Although it is difficult to keep this tripartite system in balance, it also provides a structure for examine different policies. This “gives civil servants a little bit of breathing space to push back a bit because different bits of the triangle have got different forms of legitimacy”.

“You can push back from the Treasury because you say the numbers don’t add up, or a service department can say this may work politically and financially, but it’s going be hard to implement.”

Subordinating the Treasury to No.10 would make this much harder for officials, he concludes. “You’d get less scope to be challenging or even sometimes in a benign way – and I emphasise benign – to conspire a little to make sure that politicians are really thinking through what they’re doing. That’s much harder to do if you’ve got an entirely linear, single hierarchy.”

Dan Corry, who also had a spell as head of the No.10 Policy Unit under Brown and before that as chair of the council of economic advisers in the Treasury, raises concerns that the changes will lead to officials pulling their punches on economic advice now that they know that anything in the chancellor’s red box could also make its way onto the prime minister’s desk through the joint team.

Johnson may wish, as has been reported, to make a structural change in order to mimic the close relationship between No.10 and No.11 that David Cameron and George Osborne had from 2010 to 2016. But this has its own problems according to Corry, who who is now the chief executive of New Philanthropy Capital. “Some ideas weren’t tested enough [in that era],” he says.

Pearce too raises concerns that No.10 will have too much to deal with, given that the office around the PM has very little analytical and research capacity for overseeing Budgets.

“The Treasury is the place with Whitehall’s analytical capabilities. It has modelling and forecasting capabilities – on spending in particular, but also on tax receipts. It is not obvious to me that if you wanted a counter view from No.10 to the Treasury view on, say, the fiscal projections, that they’d have the analytical capabilities to do that to any great depth.”

The timing of the reshuffle has meant new chancellor Rishi Sunak has been given only a few weeks to write the Budget, while the Treasury has also been handed the unexpected task of projecting – and then dealing with – the economic fall-out of coronavirus.

All this limits the scope for immediate changes, says Pearce, but the Spending Review later in 2020 will provide an indication of the impact of the new approach.

The review will likely provide the details behind Johnson’s aspirations to boost public services and economic growth across the country as part of the levelling up agenda. How this plays out will indicate who now controls the purse strings, Pearce says.

Typically, policy coordination and preparation for major fiscal events is done though lead officials in private offices and not through political advisers, he recalls, having been involved in the 2000, 2004 and 2007 reviews when Labour was in government.
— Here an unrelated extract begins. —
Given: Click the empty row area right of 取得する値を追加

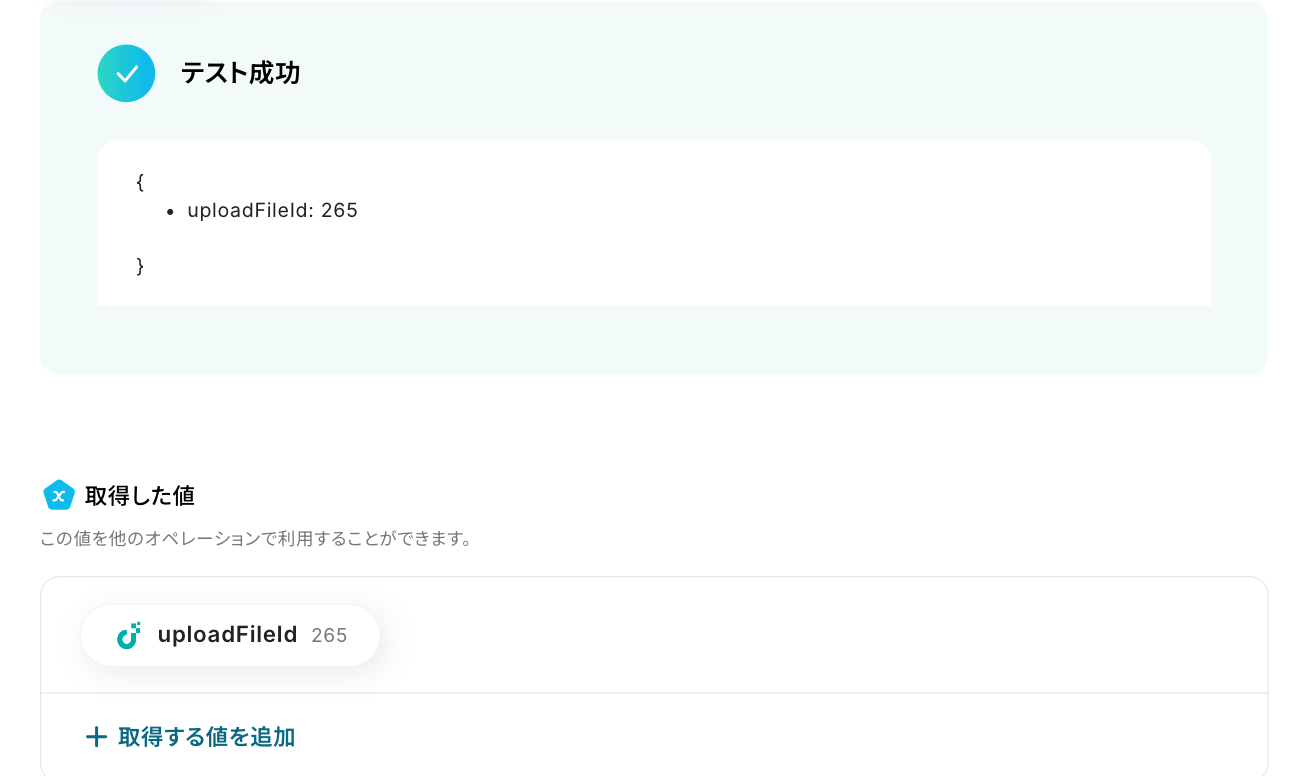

When they are working together well, No.10 and No.11 agree joint priorities and then “form a united front in the centre to manage the rest of Whitehall”, he says. If this happens this time in the areas where Johnson and Cummings are keen to see change, then it could well be a sign of the tectonic plates shifting under the Treasury.

“If we see some big infrastructure projects that look like they’re the prime minister’s favoured ones, or if we see some changes to the approach to regional regeneration policy, then perhaps you might be seeing some more influence from No.10.”

Spending Reviews always clarify the priorities of a government, as political promises that are cheap to make need to be backed by hard cash. But if this one goes further and cements changes in the working relationship of the government’s two most important departments, Whitehall could be changed forever.

And given how many have tried before him, this – perhaps as much as Brexit – would be Johnson’s legacy.